Mettere la pancetta a dadini nel piatto crisp e cuocere 3 minuti con la funzione "crisp".
togliere la pancetta e stendere la sfoglia nel piatto crisp e cuocerla da sola per 1,30minuti con la funzione "crisp".
Amalagamare spinaci, pancetta, ricotta, sale e pepe e versare tutto sulla sfoglia. Cuocere 15 minuti con la funzione "crisp".

Pate' di fegato di pollo al MO di Valentina



400g di fegato di pollo (messo 1 ora a bagno nel latte, consiglio del macellaio!)
1 cipolla bionda
80gr di burro
cognac

Mettere il burro in una pirex adatta al MO con coperchio e sciogliere (1 minuto a 750W). Aggiungere la cipolla tritata e cuocere 3 minuti alla massima potenza). Aggiungere il fegato di pollo e cuocere 5-6 minuti (possibile che schizzi e scoppietti un po' ma c'è il coperchio).
Aggiungere il cognac e frullare il tutto.
Versare in una terrina e riporre in frigorifero

Panissa vercellese di Rosetta

per 4 persone
400 g di riso carnaroli
200 g fagioli borlotti
100 g lardo
1 salame della "duija" sotto grasso
1 cipolla media
1 bicchiere di vino Barbera
sale e pepe a gusto.

Se i fagioli sono secchi, ammollarli per una notte.
Cuocerli a lungo (3 o 4 ore) con il lardo e il salame, sino ad ottenere un brodo ristretto e spesso (1lt e 1/2).
Quando è il momento, preparare in un tegame di rame stagnato, un soffritto con un battuto di cipolla e lardo.
Sfrigolare molto lentamente, unire il riso e tostarlo.
Versare un generoso bicchiere di barbera e lasciarlo sfumare.
Aggiungere il brodo poco per volta e unire anche il salame cotto coi fagioli e sbriciolato.
A cottura ultimata, spegnere il fuoco e lasciar riposare qualche minuto prima di servire.

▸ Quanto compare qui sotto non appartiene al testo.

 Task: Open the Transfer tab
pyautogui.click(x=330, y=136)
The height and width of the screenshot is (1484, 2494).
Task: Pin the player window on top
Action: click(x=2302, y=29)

*** il salame "dlà duija", sono salamini freschi ben sistemati nella olla di coccio, e coperti con grasso di maiale sciolto e tiepido: poi si rapprende e diventa denso.
Quando si usano questi salami, bisogna pulirli bene dal grasso che li ricopre.

Carbone dolce della Befana di Azalea

400g zucchero semolato
300g zucchero a velo
300 ml acqua minerale naturale
1 albume
colorante alimentare (se lo volete colorato)

Portare a bollore 300g di zucchero semolato coll'acqua fino a che si caramella.
Se lo volete colorato aggiungete il colorante nel colore preferito (generalmente nero).
Montare a neve l'albume, mescolarlo al restante zucchero semolato, poi unirlo al caramello e alla fine, quando il composto avrà preso consistenza, aggiungere lo zucchero a velo.
Amalgamare bene il tutto.
Prima che si solidifichi tutto, rovesciarlo su un tagliere di legno o di marmo, far solidificare poi tagliare cercando di ricavare i classici pezzi di carbone.